[Element lookup records]
## START

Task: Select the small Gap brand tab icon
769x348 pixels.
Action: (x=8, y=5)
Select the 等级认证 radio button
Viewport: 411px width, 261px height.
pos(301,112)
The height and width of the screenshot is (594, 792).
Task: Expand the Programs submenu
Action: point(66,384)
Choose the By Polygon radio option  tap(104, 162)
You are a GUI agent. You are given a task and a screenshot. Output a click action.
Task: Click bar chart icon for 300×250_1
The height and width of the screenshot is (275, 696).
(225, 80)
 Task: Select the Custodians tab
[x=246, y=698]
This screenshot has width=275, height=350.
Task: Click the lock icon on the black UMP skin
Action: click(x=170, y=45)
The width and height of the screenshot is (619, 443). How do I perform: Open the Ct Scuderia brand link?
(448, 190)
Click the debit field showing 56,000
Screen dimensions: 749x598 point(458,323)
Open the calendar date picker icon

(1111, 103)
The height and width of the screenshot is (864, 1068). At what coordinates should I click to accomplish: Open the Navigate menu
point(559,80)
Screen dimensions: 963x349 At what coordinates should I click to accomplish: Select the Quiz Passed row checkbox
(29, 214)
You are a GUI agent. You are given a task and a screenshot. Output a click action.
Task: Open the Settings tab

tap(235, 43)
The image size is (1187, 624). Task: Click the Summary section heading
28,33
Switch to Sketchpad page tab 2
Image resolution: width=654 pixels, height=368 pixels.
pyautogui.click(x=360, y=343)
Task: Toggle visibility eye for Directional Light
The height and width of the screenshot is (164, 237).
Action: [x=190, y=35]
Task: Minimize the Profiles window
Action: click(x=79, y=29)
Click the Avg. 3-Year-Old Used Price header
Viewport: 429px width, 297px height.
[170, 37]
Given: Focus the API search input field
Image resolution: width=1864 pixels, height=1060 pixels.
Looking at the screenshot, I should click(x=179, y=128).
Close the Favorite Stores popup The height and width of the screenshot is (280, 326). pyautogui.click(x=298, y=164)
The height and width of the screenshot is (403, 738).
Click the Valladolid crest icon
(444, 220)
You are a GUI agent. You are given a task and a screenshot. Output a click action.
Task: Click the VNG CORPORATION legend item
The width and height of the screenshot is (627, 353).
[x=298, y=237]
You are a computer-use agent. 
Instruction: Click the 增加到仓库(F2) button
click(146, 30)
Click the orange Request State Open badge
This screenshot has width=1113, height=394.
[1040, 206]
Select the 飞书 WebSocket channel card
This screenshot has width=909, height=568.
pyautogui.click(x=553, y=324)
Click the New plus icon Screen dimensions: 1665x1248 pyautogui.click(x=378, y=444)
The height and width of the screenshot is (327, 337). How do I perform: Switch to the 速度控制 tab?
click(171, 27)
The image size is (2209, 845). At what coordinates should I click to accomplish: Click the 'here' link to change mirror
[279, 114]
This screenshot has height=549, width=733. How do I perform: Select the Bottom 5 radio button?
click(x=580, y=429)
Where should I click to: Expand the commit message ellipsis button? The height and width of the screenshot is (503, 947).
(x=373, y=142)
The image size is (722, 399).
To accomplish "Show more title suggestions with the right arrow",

## END

### PROMPT
Copy the records verbatim from the line containing "This screenshot has height=549, width=733." through the end of the records, including both ends.

### ANSWER FOR THIS EXERCISE
This screenshot has height=549, width=733. How do I perform: Select the Bottom 5 radio button?
click(x=580, y=429)
Where should I click to: Expand the commit message ellipsis button? The height and width of the screenshot is (503, 947).
(x=373, y=142)
The image size is (722, 399).
To accomplish "Show more title suggestions with the right arrow",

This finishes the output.